[Collection entries]
▼▼▼

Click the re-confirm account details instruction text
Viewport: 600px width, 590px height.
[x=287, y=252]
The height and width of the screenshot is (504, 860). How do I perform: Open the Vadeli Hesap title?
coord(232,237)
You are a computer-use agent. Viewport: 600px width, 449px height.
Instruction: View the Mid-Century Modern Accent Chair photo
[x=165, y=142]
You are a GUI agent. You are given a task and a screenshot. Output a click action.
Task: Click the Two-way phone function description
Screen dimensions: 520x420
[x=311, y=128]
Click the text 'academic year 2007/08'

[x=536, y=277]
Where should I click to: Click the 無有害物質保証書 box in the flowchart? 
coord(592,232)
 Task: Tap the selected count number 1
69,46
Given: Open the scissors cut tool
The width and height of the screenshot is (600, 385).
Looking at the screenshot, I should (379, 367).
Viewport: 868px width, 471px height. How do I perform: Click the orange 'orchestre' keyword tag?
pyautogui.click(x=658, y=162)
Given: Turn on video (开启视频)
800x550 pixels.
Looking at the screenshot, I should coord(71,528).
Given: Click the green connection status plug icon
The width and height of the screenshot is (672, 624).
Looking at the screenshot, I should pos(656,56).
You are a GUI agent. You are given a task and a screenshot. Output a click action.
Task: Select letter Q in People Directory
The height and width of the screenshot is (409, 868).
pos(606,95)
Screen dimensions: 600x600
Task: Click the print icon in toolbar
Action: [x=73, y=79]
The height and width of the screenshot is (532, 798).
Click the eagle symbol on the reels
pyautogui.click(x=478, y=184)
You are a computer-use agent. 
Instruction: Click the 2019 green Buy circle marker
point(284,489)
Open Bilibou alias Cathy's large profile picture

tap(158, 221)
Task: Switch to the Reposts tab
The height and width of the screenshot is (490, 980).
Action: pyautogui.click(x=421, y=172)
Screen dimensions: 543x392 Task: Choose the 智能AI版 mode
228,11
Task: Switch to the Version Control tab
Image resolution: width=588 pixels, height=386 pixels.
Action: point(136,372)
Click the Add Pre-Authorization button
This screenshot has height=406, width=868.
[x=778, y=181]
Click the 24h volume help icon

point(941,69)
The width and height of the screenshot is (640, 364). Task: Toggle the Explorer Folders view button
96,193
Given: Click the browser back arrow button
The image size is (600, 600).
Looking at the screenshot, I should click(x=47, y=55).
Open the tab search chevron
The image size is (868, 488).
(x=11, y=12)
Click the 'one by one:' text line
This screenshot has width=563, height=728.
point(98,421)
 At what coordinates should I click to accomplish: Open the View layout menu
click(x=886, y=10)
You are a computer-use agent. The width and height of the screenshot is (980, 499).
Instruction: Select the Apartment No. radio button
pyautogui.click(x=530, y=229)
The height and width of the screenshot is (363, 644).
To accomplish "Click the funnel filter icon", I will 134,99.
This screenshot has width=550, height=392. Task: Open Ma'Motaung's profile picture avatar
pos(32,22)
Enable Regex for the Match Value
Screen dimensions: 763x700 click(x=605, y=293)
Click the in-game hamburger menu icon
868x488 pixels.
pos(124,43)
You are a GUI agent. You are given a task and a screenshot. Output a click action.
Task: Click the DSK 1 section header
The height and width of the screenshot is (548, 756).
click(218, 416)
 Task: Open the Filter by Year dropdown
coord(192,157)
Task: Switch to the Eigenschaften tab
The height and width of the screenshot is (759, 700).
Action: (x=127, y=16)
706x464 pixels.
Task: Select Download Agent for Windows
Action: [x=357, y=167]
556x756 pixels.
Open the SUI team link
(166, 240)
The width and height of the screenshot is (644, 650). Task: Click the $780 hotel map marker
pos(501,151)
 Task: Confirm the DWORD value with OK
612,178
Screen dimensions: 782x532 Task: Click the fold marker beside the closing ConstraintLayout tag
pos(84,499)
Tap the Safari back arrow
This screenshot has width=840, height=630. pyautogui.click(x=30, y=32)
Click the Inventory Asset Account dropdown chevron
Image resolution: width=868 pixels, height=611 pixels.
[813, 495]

▲▲▲

## The problem
Every record should be repeated exactly; please leave none out.

## Result of the exercise
Click the re-confirm account details instruction text
Viewport: 600px width, 590px height.
[x=287, y=252]
The height and width of the screenshot is (504, 860). How do I perform: Open the Vadeli Hesap title?
coord(232,237)
You are a computer-use agent. Viewport: 600px width, 449px height.
Instruction: View the Mid-Century Modern Accent Chair photo
[x=165, y=142]
You are a GUI agent. You are given a task and a screenshot. Output a click action.
Task: Click the Two-way phone function description
Screen dimensions: 520x420
[x=311, y=128]
Click the text 'academic year 2007/08'

[x=536, y=277]
Where should I click to: Click the 無有害物質保証書 box in the flowchart? 
coord(592,232)
 Task: Tap the selected count number 1
69,46
Given: Open the scissors cut tool
The width and height of the screenshot is (600, 385).
Looking at the screenshot, I should (379, 367).
Viewport: 868px width, 471px height. How do I perform: Click the orange 'orchestre' keyword tag?
pyautogui.click(x=658, y=162)
Given: Turn on video (开启视频)
800x550 pixels.
Looking at the screenshot, I should coord(71,528).
Given: Click the green connection status plug icon
The width and height of the screenshot is (672, 624).
Looking at the screenshot, I should pos(656,56).
You are a GUI agent. You are given a task and a screenshot. Output a click action.
Task: Select letter Q in People Directory
The height and width of the screenshot is (409, 868).
pos(606,95)
Screen dimensions: 600x600
Task: Click the print icon in toolbar
Action: [x=73, y=79]
The height and width of the screenshot is (532, 798).
Click the eagle symbol on the reels
pyautogui.click(x=478, y=184)
You are a computer-use agent. 
Instruction: Click the 2019 green Buy circle marker
point(284,489)
Open Bilibou alias Cathy's large profile picture

tap(158, 221)
Task: Switch to the Reposts tab
The height and width of the screenshot is (490, 980).
Action: pyautogui.click(x=421, y=172)
Screen dimensions: 543x392 Task: Choose the 智能AI版 mode
228,11
Task: Switch to the Version Control tab
Image resolution: width=588 pixels, height=386 pixels.
Action: point(136,372)
Click the Add Pre-Authorization button
This screenshot has height=406, width=868.
[x=778, y=181]
Click the 24h volume help icon

point(941,69)
The width and height of the screenshot is (640, 364). Task: Toggle the Explorer Folders view button
96,193
Given: Click the browser back arrow button
The image size is (600, 600).
Looking at the screenshot, I should click(x=47, y=55).
Open the tab search chevron
The image size is (868, 488).
(x=11, y=12)
Click the 'one by one:' text line
This screenshot has width=563, height=728.
point(98,421)
 At what coordinates should I click to accomplish: Open the View layout menu
click(x=886, y=10)
You are a computer-use agent. The width and height of the screenshot is (980, 499).
Instruction: Select the Apartment No. radio button
pyautogui.click(x=530, y=229)
The height and width of the screenshot is (363, 644).
To accomplish "Click the funnel filter icon", I will 134,99.
This screenshot has width=550, height=392. Task: Open Ma'Motaung's profile picture avatar
pos(32,22)
Enable Regex for the Match Value
Screen dimensions: 763x700 click(x=605, y=293)
Click the in-game hamburger menu icon
868x488 pixels.
pos(124,43)
You are a GUI agent. You are given a task and a screenshot. Output a click action.
Task: Click the DSK 1 section header
The height and width of the screenshot is (548, 756).
click(218, 416)
 Task: Open the Filter by Year dropdown
coord(192,157)
Task: Switch to the Eigenschaften tab
The height and width of the screenshot is (759, 700).
Action: (x=127, y=16)
706x464 pixels.
Task: Select Download Agent for Windows
Action: [x=357, y=167]
556x756 pixels.
Open the SUI team link
(166, 240)
The width and height of the screenshot is (644, 650). Task: Click the $780 hotel map marker
pos(501,151)
 Task: Confirm the DWORD value with OK
612,178
Screen dimensions: 782x532 Task: Click the fold marker beside the closing ConstraintLayout tag
pos(84,499)
Tap the Safari back arrow
This screenshot has width=840, height=630. pyautogui.click(x=30, y=32)
Click the Inventory Asset Account dropdown chevron
Image resolution: width=868 pixels, height=611 pixels.
[813, 495]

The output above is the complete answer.